- [What the exercise asks] Within the records below, find each line that holds the string "Sprinkler", then copy it.

(Pixel coordinate grounding data)
☆ ☆ ☆ ☆ ☆

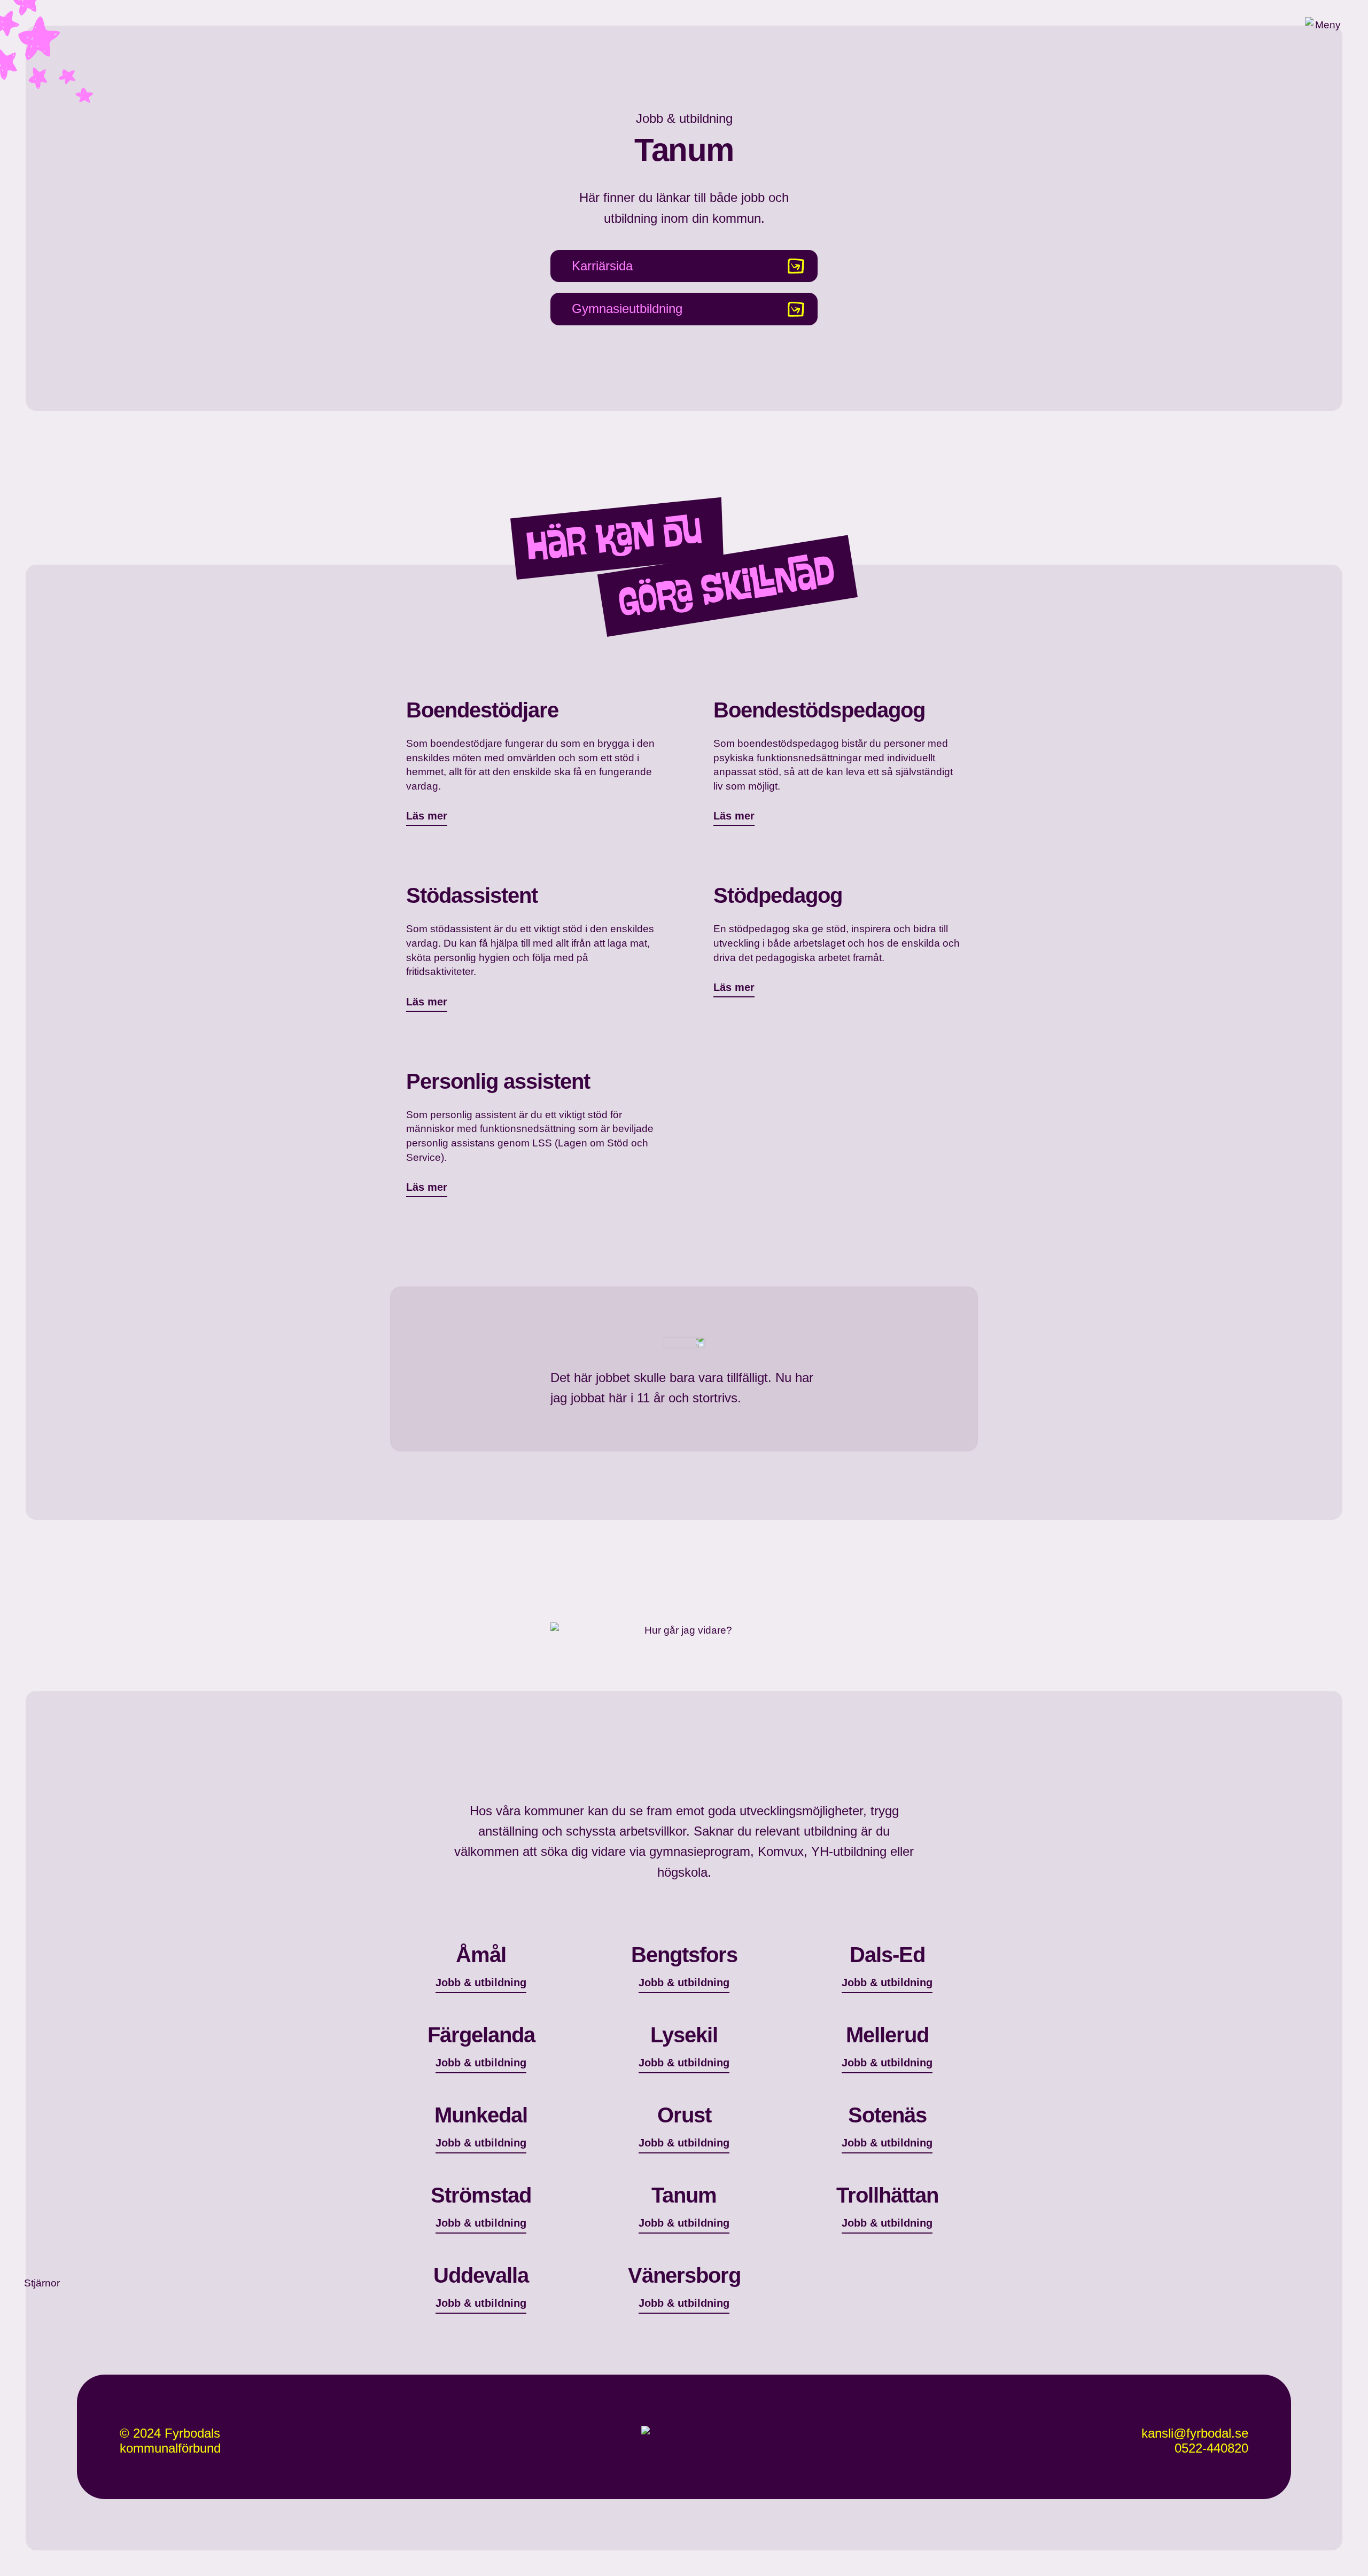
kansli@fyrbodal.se (1194, 2433)
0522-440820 (1211, 2448)
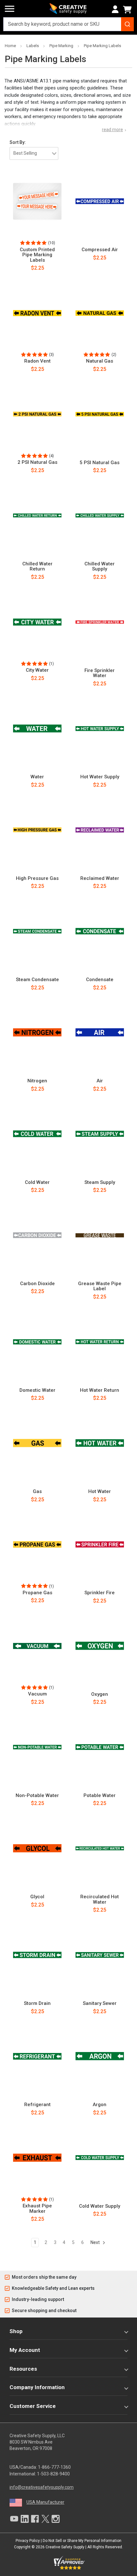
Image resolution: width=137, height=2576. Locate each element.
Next (95, 2242)
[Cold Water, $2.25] (37, 1134)
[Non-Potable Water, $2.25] (37, 1747)
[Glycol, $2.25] (37, 1848)
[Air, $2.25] (100, 1033)
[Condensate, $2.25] (100, 931)
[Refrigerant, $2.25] (37, 2056)
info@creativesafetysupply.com (42, 2487)
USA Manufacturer (45, 2502)
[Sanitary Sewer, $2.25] (100, 1955)
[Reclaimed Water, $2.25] (100, 830)
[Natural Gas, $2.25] (100, 313)
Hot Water (99, 1491)
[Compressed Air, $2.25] (100, 201)
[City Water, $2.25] (37, 622)
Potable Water (99, 1795)
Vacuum (37, 1694)
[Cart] (128, 10)
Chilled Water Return (37, 566)
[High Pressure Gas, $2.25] (37, 830)
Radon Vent (37, 361)
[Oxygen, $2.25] (100, 1646)
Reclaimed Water (99, 878)
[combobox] (68, 24)
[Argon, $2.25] (100, 2056)
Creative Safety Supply (65, 2547)
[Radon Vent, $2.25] (37, 313)
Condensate (99, 979)
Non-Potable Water (37, 1795)
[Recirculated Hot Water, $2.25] (100, 1848)
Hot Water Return (99, 1390)
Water (37, 777)
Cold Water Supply (99, 2206)
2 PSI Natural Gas (37, 462)
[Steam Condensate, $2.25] (37, 931)
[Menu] (9, 9)
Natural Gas (99, 361)
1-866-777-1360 (54, 2467)
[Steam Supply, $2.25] (100, 1134)
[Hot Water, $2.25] (100, 1443)
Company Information (37, 2387)
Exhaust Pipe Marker (37, 2208)
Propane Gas (37, 1593)
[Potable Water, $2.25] (100, 1747)
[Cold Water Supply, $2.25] (100, 2158)
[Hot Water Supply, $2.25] (100, 729)
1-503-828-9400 (53, 2473)
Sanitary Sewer (100, 2003)
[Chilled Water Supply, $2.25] (100, 515)
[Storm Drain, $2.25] (37, 1955)
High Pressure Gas (37, 878)
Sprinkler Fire (99, 1593)
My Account (25, 2350)
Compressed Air (100, 249)
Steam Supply (99, 1182)
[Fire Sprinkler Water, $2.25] (100, 622)
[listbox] (34, 153)
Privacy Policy (28, 2540)
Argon (99, 2104)
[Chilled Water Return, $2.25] (37, 515)
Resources (23, 2369)
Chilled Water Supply (99, 566)
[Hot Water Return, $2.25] (100, 1342)
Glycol (37, 1897)
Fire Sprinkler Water (99, 673)
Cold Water (37, 1182)
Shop (16, 2331)
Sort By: (18, 142)
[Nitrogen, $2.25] (37, 1033)
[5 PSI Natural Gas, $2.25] (100, 414)
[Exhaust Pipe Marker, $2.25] (37, 2158)
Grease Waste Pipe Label (99, 1286)
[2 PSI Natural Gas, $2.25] (37, 414)
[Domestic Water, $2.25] (37, 1342)
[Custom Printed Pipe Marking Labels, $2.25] (37, 201)
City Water (37, 670)
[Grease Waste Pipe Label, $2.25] (100, 1235)
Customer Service (33, 2406)
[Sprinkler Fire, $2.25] (100, 1544)
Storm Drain (37, 2003)
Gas (37, 1491)
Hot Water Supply (99, 777)
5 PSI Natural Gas (99, 462)
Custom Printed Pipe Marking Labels (37, 255)
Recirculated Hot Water (99, 1899)
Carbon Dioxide (37, 1283)
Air (100, 1081)
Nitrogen (37, 1081)
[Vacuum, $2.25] (37, 1646)
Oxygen (99, 1694)
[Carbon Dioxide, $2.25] (37, 1235)
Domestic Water (37, 1390)
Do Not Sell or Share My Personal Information (82, 2540)
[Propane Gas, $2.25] (37, 1544)
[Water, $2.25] (37, 729)
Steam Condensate (37, 979)
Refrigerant (37, 2104)
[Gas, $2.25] (37, 1443)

☆ ☆ ☆ ☆ ☆

- [Answer section]
Sprinkler Fire (99, 1593)
[Fire Sprinkler Water, $2.25] (100, 622)
Fire Sprinkler Water (99, 673)
[Sprinkler Fire, $2.25] (100, 1544)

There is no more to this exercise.